At Gitex, DIC's pavilion comprises four districts - family, workplace, retail and leisure - each showcasing specific technologies that offer visitors a chance to gain first-hand experience of the elements of smart cities.

And we all have to keep in pace and even be a step ahead when it comes to innovation, Al Malik points out. Full text of the interview follows.

 

What are DIC's main highlights at Gitex this year?

This is our 18th year of participation at Gitex, and we are participating this year with the theme 'The Smarter Journey'. The whole idea this year is to create an experience and a journey for our visitors. We are very well-known throughout our history to showcase the latest technology because we are the largest technology hub in the Middle East, but this year we took a different angle in which we want people to actually come and go through an experience of these technologies.

 

How have visitors reacted to your showcases at the event?

The feedback has been much more on the ground and much more accurate, because people go through the experience, rather than just seeing the technology. The feedback that we have is, 'is this actually going to be implemented?', and what we're telling them is that 'this is the technology and this is what you're going through; this is actually available now'. This is not something that you will see in a demo or video.

 

How do you deal with people demanding or requiring more cutting-edge technologies?

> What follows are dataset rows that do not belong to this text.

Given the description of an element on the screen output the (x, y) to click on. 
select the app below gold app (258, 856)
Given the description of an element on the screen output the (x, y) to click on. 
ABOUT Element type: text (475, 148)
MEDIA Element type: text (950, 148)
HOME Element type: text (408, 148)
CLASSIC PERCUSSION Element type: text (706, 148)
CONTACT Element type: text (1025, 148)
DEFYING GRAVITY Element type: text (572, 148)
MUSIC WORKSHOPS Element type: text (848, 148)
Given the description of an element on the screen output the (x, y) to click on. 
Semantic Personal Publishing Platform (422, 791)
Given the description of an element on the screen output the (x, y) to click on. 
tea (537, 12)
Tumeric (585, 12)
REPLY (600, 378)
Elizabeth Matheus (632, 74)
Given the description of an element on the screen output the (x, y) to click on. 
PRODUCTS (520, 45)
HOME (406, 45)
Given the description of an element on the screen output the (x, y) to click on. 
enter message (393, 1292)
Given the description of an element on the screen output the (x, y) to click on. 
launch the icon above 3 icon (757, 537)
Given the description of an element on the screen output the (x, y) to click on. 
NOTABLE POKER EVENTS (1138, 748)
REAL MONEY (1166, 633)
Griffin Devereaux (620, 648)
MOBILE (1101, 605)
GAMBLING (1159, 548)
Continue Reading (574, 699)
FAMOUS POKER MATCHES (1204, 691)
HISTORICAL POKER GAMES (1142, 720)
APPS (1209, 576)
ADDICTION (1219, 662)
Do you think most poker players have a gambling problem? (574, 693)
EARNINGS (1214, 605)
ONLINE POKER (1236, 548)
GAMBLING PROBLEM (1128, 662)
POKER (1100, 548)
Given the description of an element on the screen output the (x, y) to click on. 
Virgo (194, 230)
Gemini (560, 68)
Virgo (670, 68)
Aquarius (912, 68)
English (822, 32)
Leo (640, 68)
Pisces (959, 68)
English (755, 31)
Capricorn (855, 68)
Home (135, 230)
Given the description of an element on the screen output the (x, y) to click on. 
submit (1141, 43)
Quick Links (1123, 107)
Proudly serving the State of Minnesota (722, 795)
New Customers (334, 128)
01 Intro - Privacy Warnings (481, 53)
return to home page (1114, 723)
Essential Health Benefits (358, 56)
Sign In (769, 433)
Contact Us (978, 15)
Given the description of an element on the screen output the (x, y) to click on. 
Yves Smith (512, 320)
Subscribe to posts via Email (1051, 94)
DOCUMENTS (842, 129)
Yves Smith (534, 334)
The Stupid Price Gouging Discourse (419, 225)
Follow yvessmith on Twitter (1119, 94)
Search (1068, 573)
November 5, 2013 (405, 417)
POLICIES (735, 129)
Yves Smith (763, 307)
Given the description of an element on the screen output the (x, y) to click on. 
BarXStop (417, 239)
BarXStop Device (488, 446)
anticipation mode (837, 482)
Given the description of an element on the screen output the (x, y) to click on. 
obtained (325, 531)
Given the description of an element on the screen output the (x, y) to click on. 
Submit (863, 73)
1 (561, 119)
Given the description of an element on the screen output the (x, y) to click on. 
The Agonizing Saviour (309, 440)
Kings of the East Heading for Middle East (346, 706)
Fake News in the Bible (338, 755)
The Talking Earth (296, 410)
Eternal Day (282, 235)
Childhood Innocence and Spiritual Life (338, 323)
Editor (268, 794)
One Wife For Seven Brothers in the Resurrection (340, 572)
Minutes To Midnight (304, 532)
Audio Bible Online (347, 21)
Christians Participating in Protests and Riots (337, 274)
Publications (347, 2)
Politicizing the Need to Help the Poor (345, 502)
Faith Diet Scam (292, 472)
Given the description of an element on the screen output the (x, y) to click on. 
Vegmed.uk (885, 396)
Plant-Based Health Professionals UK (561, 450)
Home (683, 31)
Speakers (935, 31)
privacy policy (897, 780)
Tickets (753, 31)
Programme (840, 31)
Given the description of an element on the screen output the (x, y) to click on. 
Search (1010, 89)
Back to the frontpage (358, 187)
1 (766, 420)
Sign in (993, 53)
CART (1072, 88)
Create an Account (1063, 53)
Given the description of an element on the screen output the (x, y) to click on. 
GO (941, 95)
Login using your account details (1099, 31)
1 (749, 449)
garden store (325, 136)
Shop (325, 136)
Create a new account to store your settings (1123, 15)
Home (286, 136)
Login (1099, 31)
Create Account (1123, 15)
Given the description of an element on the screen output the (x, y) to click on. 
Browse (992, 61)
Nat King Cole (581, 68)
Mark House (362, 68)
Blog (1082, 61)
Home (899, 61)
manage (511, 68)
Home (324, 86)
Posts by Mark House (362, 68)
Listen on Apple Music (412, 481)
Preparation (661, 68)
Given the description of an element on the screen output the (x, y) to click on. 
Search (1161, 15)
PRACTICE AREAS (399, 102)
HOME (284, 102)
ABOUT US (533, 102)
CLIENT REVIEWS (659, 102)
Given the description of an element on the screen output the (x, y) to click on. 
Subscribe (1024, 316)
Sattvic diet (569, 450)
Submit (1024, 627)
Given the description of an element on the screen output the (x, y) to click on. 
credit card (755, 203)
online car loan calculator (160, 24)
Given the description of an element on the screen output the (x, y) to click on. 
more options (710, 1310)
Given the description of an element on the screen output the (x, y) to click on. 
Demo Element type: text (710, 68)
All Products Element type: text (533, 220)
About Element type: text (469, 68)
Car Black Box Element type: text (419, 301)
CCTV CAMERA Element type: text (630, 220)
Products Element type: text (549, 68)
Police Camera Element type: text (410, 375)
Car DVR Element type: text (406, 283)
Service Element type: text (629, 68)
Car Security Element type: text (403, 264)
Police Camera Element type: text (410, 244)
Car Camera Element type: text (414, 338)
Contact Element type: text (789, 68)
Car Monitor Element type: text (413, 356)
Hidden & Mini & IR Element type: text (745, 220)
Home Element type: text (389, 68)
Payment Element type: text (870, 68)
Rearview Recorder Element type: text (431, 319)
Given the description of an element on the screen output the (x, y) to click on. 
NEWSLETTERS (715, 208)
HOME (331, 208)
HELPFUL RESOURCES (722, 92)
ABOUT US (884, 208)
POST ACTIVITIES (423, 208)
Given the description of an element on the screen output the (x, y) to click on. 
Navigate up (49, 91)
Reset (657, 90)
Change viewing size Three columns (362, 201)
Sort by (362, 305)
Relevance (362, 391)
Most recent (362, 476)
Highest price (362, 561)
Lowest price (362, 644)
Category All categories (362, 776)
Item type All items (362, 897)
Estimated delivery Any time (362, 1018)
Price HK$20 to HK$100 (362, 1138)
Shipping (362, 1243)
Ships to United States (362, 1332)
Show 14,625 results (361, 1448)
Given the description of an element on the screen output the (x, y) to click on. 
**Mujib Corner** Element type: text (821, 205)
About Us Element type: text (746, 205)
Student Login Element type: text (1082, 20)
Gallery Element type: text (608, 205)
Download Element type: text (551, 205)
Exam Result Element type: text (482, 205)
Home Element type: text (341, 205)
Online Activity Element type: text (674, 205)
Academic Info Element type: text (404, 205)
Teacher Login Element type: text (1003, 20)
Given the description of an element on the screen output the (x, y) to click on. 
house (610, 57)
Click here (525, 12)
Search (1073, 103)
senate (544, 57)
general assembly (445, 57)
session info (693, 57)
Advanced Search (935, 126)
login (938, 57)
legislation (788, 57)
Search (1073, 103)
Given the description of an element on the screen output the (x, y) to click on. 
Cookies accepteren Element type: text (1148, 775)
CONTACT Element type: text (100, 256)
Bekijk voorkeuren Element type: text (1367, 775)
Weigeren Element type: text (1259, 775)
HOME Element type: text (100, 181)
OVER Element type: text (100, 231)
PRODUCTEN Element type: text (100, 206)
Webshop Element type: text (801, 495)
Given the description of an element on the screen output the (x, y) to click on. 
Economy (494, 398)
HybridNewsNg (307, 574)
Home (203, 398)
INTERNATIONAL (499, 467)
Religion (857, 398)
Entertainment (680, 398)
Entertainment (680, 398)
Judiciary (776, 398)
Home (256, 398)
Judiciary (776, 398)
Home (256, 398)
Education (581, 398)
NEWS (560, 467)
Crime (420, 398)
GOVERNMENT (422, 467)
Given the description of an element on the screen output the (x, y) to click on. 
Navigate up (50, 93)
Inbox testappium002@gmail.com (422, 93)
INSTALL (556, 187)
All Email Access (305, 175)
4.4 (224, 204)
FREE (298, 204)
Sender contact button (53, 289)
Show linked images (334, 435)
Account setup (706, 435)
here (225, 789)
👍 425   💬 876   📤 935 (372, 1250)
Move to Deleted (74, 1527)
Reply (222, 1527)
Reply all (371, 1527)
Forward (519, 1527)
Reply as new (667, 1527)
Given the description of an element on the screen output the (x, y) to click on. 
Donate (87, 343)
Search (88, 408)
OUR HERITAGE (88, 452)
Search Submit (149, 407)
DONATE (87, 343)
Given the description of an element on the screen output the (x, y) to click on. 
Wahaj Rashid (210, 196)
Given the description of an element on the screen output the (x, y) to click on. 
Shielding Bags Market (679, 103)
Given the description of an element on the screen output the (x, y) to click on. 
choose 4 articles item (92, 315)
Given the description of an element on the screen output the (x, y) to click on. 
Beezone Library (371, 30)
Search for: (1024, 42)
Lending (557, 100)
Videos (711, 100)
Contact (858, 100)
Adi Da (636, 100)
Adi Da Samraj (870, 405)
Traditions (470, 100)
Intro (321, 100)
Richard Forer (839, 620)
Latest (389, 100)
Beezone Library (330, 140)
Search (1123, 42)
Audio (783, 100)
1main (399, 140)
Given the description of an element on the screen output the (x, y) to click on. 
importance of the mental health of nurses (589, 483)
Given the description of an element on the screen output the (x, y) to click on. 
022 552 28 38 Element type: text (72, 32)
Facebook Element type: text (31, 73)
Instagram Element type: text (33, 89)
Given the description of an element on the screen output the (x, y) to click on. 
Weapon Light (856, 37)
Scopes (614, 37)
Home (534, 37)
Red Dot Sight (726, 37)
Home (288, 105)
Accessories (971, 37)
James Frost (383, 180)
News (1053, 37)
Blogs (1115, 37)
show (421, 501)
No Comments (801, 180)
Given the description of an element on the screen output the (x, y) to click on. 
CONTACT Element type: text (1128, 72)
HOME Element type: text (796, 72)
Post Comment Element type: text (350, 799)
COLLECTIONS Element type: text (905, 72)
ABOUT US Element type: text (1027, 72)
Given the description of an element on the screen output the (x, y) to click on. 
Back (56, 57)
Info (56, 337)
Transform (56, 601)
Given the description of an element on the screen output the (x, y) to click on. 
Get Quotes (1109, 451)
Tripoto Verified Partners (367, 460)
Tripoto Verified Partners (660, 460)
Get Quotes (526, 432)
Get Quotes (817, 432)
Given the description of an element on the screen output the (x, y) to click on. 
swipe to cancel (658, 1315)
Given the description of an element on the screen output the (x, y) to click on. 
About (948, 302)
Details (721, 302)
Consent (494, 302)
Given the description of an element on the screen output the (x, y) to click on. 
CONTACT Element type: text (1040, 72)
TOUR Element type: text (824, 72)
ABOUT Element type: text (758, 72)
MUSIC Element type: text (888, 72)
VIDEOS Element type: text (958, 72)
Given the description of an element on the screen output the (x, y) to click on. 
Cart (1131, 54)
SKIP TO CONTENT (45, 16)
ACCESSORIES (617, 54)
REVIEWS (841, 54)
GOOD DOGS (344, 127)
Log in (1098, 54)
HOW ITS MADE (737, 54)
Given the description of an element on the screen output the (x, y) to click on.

Our main objective is to support Dubai's vision - and the UAE in general - to become a not only a smart city but an innovation hub for all of the Middle East. Based on this, we attract larger companies to come and operate in the UAE, but also more importantly the developed companies coming from the region. If you go around DIC's area here at Gitex, you will see that we are mixing technologies from large multinationals to smaller ones. What's important for us is to create a supporting infrastructure for companies to grow from DIC.

 

How have companies reacted to doing business in Dubai?

Companies consider Dubai as their gateway to the Middle East. When they establish in the technology hub of the Middle East, they look forward to not only serving Dubai and the UAE, but also look forward serving the GCC, Africa and even Europe. The area around us is the market; Dubai is the hub for that.

 

How is DIC supporting the government in its Smart Dubai initiative?

DIC was created 18 years ago to develop and enhance technology in the region, and this is an integral part of the technological boom not only in the UAE but also in the region. Most of the technology that is coming out is coming from Dubai - DIC especially. If you look at the success factors - Souq.com, Dubizzle, Cobone, Yahoo Maktoob, Careem - these are all companies that grew from DIC. Which means that when you are looking for a smart city of the future, this technology hub plays an integral role in which innovation is created, especially when we have a innovation platform with us like In5. Now you have large multinationals growing up, startups growing up with large multinationals, and this ecosystem is extremely unique and you will not find this anywhere across the region.

 

We're expecting over 25 million visitors for Expo 2020 Dubai; is DIC up to the challenge?

We look at it as Dubai and the UAE as very proud of this, and we look forward to supporting this as much as we can. It's not a challenge - it's an opportunity.

 

How is DIC supporting startup companies?

We have a number of projects that we do, most importantly we the In5 platform that allows startups to grow and expand. There are over 100 events that we do at In5 at DIC dedicated to this, so imagine the support that they get - such as mentoring, training, subsidised costs - and we introduce them to large corporations, so all of these factors are great aspects of the In5 platform.

 

How would you encourage startups?

It's not necessarily people that have the best technology in the world, it may not be the latest or most innovative or something that no one has ever done before - it's almost always hard work. People who literally put in the hard work, day and night, people that have that stamina and the endurance to do so, usually succeed.